Delaney, Joseph. The Last apprentice: Revenge of the Witch. Great Britain: The Bodley Head, 2004. 343 pages.

            “Again no reply, but invisible boots grated on the flags as they stepped toward me. Nearer and nearer they came, and now, I could hear breathing. Something big was breathing heavily,”(46).  Have you ever wondered who had to deal with these terrifying ghosts or evil witches that used to rue the land? The Last Apprentice by Joseph Delaney follows a thirteen-year-old boy struggling to learn this difficult and unearthly line of work. This intense and extraordinary novel shows that you must make mistakes to learn, but sometimes, these mistakes may almost cost you your life!

As the seventh son of the seventh son, it is Tom’s natural responsibility to protect the innocent of his county from the ghostly evils that only he can see and feel.  Tom undergoes serious training from the county Spook to learn this difficult job. He goes through days of trial and hard work, yet the one small mistake that Tom makes of a promise to a girl with pointy shoes forces him to unknowingly awaken the evil Mother Malkin; a feared, bloodthirsty witch.  Tom must protect his family, and many other innocent lives. He's also forced to make some choices of trust and who to give it to as he fights to overcome this dire mistake.
I enjoyed this book a lot.  Joseph Delaney’s first person narrative choice made the book interesting and easy to connect to.  Because I am also a thirteen-year-old boy, I understood the thoughts and feelings going through Tom’s mind during this intriguing adventure.  For example, I felt sympathy and understanding for Tom as he started this new job that became so suddenly intense.  The job of being a Spook came into a abrupt reality when it began with the night at Number Thirteen, Watery lane. As Tom's first trial test from the Spook, before he could start the job, he had to stay a night in an old “haunted house” with only one candle light and no matches. Tom experienced interactions with a chilling ghost and witnessed things that would make the average person pass straight out. As it almost did to Tom. When the scenes, feelings, and emotions were described during that night, I really felt like I was there, and I was the one in the house on that cold night.

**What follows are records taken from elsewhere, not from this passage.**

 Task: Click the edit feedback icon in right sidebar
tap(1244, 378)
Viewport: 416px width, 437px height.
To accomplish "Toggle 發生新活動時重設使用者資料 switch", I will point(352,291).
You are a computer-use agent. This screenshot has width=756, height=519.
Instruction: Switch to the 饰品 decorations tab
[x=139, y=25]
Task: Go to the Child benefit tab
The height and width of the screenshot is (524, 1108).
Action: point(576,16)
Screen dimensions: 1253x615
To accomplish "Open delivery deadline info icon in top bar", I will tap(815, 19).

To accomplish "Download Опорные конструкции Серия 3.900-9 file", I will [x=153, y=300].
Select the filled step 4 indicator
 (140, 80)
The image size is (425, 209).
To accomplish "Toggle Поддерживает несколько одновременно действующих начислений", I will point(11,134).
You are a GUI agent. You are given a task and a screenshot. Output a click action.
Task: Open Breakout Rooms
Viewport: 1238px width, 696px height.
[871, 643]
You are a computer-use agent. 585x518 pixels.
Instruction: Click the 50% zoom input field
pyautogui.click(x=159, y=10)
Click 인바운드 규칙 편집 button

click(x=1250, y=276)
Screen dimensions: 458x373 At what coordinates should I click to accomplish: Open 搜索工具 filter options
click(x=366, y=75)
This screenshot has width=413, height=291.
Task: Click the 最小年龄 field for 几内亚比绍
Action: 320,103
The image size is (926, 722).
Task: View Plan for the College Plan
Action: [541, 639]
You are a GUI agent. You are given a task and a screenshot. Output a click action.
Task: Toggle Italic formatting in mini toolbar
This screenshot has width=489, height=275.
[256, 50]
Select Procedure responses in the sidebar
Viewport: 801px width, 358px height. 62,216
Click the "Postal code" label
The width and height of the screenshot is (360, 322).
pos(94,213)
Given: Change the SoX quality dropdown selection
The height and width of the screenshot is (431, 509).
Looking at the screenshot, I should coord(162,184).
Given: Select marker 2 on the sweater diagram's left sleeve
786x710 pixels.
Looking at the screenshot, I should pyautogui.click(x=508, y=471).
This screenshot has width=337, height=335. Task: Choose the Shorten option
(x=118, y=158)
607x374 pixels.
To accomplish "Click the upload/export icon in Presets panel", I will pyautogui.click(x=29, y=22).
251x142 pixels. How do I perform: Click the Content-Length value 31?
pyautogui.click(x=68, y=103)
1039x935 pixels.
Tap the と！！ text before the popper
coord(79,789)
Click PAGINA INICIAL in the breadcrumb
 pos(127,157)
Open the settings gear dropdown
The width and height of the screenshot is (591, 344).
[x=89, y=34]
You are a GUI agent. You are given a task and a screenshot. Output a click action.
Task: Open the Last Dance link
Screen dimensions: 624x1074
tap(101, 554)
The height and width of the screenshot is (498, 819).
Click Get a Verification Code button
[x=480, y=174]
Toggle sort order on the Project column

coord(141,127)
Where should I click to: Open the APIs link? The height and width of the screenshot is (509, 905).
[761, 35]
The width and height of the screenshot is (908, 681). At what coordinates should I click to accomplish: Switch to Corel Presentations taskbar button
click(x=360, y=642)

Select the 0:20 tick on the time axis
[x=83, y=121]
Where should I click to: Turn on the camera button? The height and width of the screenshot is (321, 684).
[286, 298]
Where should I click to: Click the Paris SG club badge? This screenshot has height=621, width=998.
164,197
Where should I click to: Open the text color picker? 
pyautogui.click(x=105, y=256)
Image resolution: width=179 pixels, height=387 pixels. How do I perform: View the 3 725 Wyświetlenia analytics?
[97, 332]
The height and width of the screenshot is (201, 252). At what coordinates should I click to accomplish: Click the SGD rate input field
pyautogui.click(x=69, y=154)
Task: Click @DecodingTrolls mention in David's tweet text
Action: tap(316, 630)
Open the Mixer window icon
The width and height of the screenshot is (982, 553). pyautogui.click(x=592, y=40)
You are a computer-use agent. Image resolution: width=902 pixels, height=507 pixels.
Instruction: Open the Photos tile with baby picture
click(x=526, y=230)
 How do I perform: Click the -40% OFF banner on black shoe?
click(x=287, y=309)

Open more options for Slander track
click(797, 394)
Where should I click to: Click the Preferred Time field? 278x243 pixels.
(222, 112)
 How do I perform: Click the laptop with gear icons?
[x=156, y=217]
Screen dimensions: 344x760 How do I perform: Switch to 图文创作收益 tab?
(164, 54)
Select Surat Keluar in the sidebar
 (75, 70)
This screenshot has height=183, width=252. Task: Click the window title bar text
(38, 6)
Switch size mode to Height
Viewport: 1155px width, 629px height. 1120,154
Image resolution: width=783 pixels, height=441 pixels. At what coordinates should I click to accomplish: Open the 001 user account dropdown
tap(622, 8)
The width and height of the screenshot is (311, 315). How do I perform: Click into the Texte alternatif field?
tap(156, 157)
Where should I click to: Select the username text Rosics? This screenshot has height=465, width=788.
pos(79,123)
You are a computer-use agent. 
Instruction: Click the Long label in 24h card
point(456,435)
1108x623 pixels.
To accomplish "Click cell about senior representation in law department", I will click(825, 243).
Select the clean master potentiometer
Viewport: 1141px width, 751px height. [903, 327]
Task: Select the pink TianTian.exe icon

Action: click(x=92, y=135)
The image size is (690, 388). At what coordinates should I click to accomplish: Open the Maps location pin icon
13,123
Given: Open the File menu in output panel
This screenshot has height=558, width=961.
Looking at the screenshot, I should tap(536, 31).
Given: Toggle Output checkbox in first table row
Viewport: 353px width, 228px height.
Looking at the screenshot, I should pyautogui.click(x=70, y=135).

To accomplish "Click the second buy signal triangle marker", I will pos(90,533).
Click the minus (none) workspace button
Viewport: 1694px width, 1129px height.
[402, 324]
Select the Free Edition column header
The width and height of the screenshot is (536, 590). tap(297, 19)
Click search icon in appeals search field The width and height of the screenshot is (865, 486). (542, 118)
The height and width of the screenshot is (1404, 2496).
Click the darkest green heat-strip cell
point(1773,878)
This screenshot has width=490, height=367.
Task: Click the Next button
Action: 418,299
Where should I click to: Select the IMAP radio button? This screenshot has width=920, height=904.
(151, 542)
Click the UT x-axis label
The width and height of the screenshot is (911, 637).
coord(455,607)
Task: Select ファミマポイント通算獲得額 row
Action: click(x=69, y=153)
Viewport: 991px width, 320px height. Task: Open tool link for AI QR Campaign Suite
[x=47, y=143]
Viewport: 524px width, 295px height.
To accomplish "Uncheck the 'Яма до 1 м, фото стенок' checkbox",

The way it was described striaght from the eyes and mind of another human being really helped me enter the world that Joseph Delaney wrote about.
I also thought that the actual character behind the wheel made the story very convincing as well.  Thomas J. Ward was a very reasonable and realistic Character.  Many novels have a main character that is already perfect at everything and seems perfectly accustomed to, what would normally be, dramatic changes.  Tom may have special abilities, but he is very modest and gives other people credit, like his mam.  Tom has no robotic sense of security in his eerie situations.  It is not as if he is already brave and perfect at handling ghosts and such.  No, he is just as afraid as any other boy would be in his position.  For example, the very fact that the entire plot and problem originate from Tom’s completely human-like mistake makes the story seem more realistic.  The dynamic character in this book and his realistic personality and thoughts make this book stand out and creates a good connection with the reader.
Along with these two great qualities, there are many other aspects that make The Last Apprentice:Revenge of the Witch a very good and interesting book.  I would recommend this book to young adults/ young teens, preferably boys.  I am looking forward to reading the rest of the series to come and hope that others will enjoy it as much as I did.